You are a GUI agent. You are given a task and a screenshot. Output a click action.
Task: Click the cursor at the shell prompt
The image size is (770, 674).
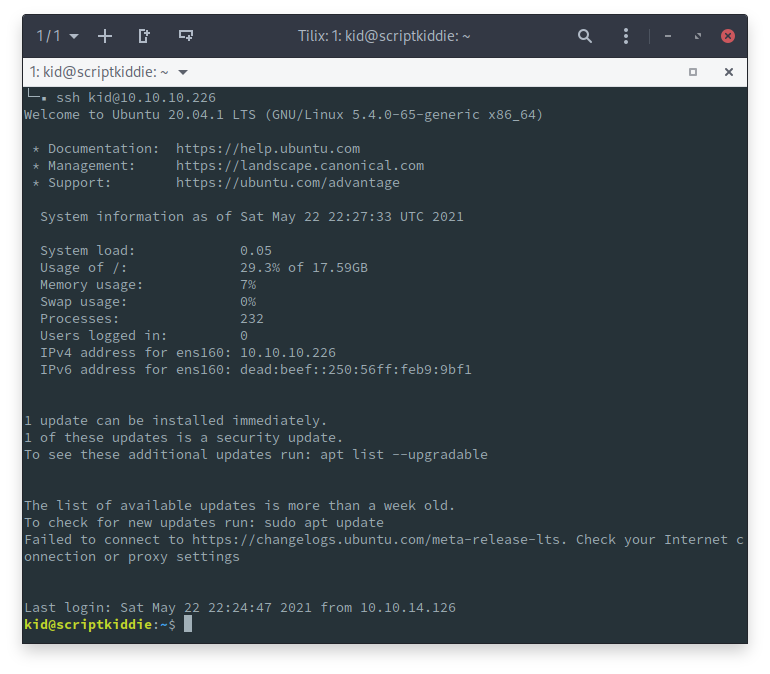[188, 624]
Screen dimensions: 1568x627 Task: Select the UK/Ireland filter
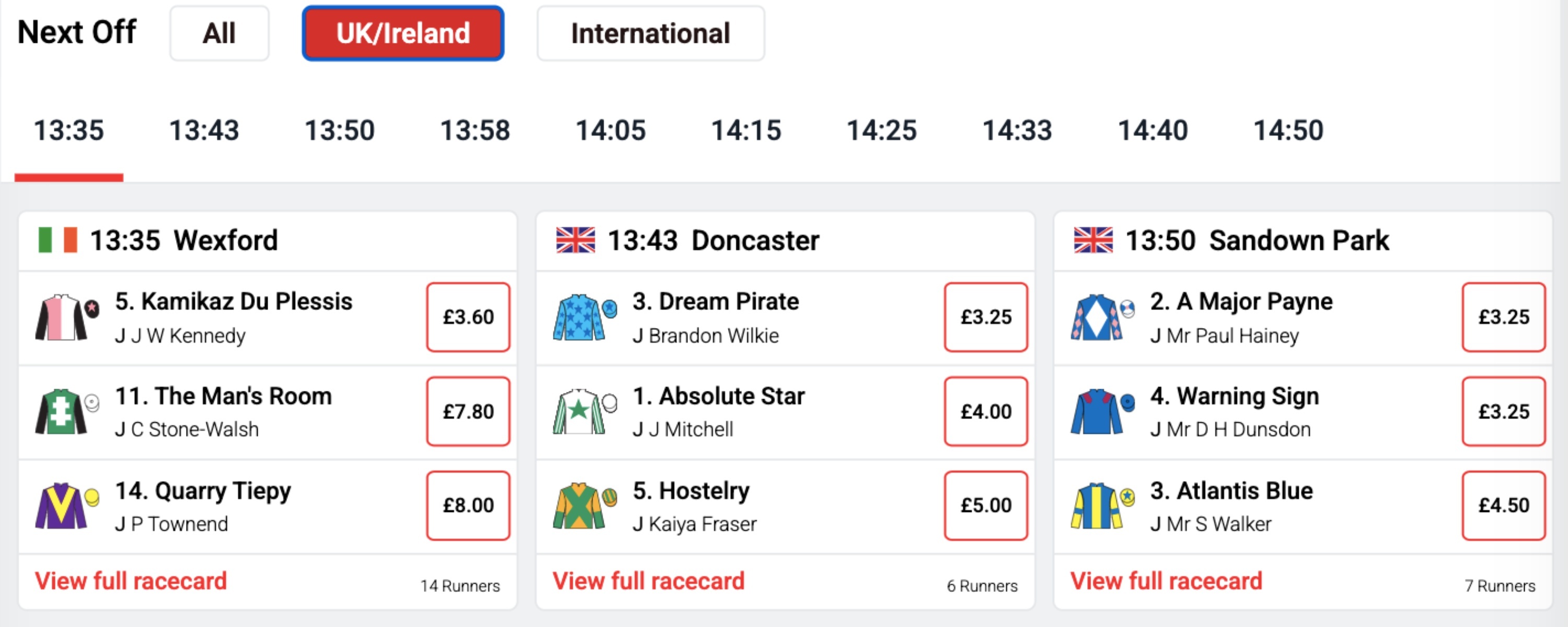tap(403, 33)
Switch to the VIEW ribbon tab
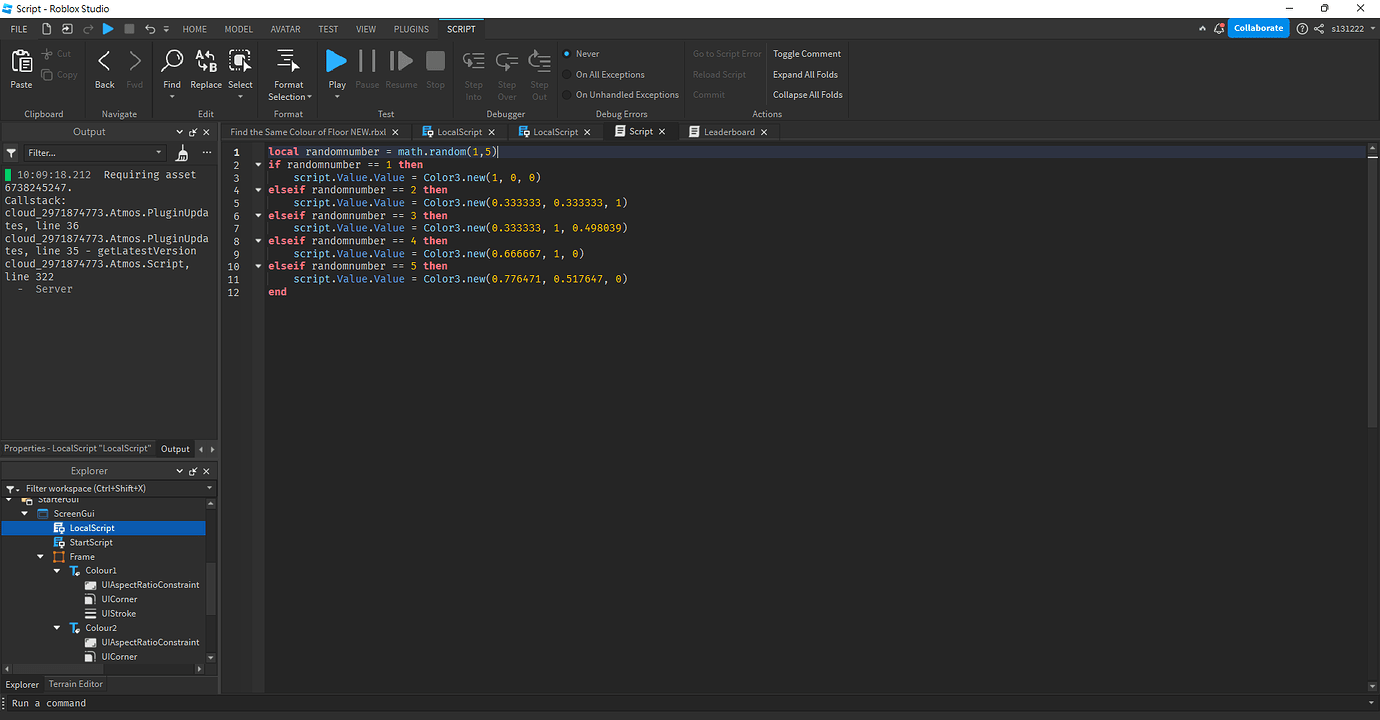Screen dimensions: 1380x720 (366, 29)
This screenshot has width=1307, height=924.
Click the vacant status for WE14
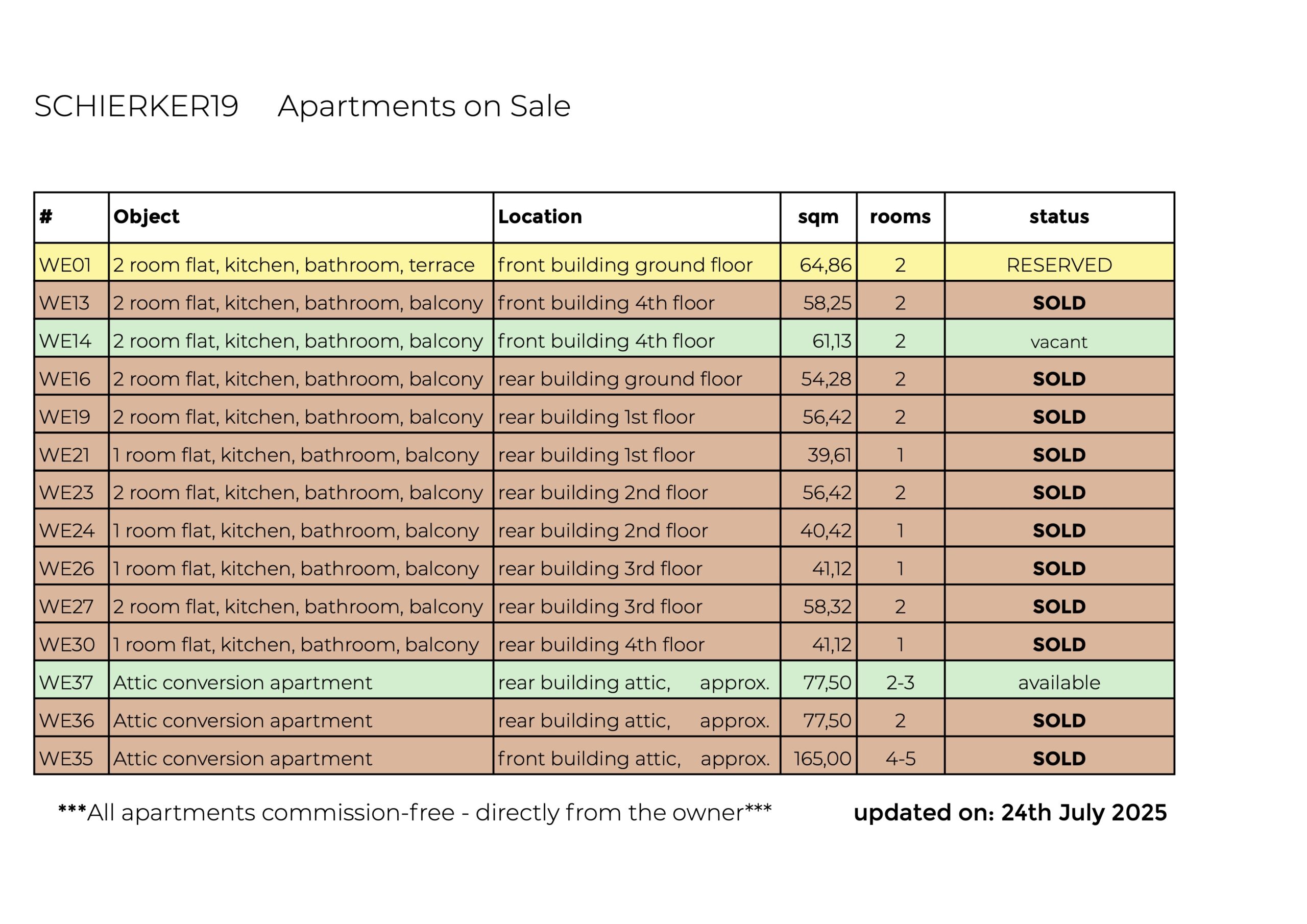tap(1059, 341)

--

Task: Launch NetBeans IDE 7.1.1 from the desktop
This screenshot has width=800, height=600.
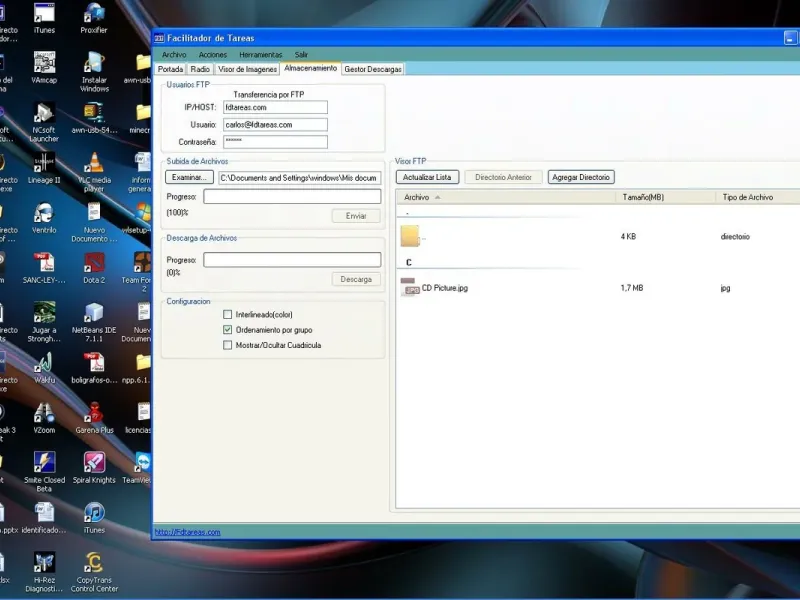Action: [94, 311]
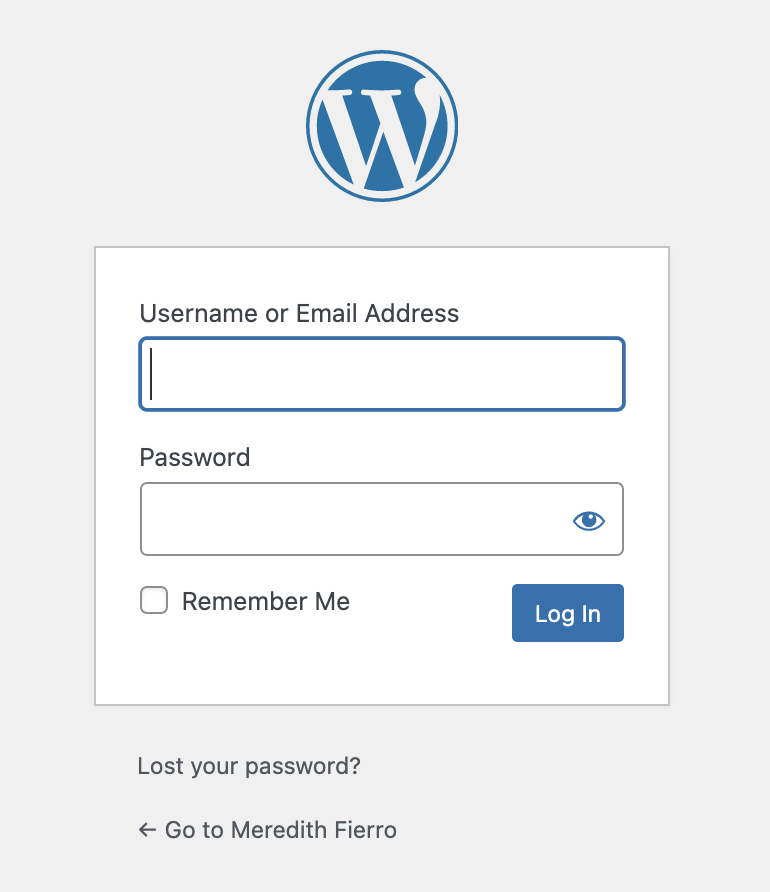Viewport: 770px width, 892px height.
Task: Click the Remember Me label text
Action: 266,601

**What the task requires:** Would you output the lines above from the line holding "Task: Click the cursor at the shell prompt" up to and including the line holding "This screenshot has width=1307, height=924.", exactly and only those, with no pictures?

**Problem solution:**
Task: Click the cursor at the shell prompt
The image size is (770, 674).
[188, 624]
Screen dimensions: 1568x627 Task: Select the UK/Ireland filter
tap(403, 33)
Switch to the VIEW ribbon tab
Screen dimensions: 1380x720 (366, 29)
This screenshot has width=1307, height=924.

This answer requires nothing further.